Sgt Dave Baines, South Yorkshire Police
‘We have mainly been on reassurance patrols around London, talking to the community and targeting the criminals who have been doing the looting and putting police presence back in the vulnerable communities.
‘I would say 95 per cent of the public are massively behind us. It is unbelievable. In 15 years’ police service, I have never known anything like it.

‘The first night was a bit poor. We ended up at Wellington Barracks [close to Buckingham Palace, home to the 1st Battalion Grenadier Guards, F Company, Scots Guards and Household Division bands] with 80 people sleeping in the gym sharing two toilets, four urinals, eight showers and two sinks. However, the Met has been really good. We had an apology for first night and we have had so many sandwiches we had to start giving them out to members of the public.

‘Bobbies have given up leave to come down. We had one lad who was supposed to be on annual leave, and one officer who was due to fly out of the country on the Friday and but volunteered to come down and get a train back the day before.

‘I will not forget the first time we came into London in convoy with 13 vans and motorcycles from South Yorkshire and went down to New Scotland Yard. There were four Met bobbies on every street corner on the Edgware Road. People were clapping, cheering and sticking their thumbs up as we came down.
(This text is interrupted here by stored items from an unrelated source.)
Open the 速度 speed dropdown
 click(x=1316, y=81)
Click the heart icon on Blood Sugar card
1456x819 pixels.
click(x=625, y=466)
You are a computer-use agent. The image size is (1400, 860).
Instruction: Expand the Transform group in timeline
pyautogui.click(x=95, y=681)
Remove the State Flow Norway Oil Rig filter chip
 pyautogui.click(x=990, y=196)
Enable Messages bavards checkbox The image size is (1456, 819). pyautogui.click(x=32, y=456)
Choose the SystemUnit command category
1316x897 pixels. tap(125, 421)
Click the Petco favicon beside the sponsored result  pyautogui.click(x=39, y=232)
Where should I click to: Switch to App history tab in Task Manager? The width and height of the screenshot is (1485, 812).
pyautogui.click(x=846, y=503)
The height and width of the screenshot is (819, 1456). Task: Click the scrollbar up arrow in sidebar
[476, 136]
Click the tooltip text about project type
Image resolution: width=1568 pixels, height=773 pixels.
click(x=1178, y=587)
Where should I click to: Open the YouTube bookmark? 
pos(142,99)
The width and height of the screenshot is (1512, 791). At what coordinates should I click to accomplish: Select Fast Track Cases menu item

‘The hardest part has been the long hours and we have been in kit for most of the time, which is uncomfortable and warm. We are sweating and people are getting dehydrated.

‘Some of us worked from 7 am on Tuesday and finished at 10.30pm on Wednesday night, with just two hours’ sleep in the middle. There has been lots of Red Bull and we had a chance to rest on Thursday morning.

‘My kids came back from holiday on Tuesday and I was due to see them for the first time in a fortnight but got called down to London. Once again, the week has shown that the average British bobby will drop what they are doing and go out to help people. It is time that the government starts acknowledging our role.’ 


Interviews by Hollie Clemence and Lauren Archell.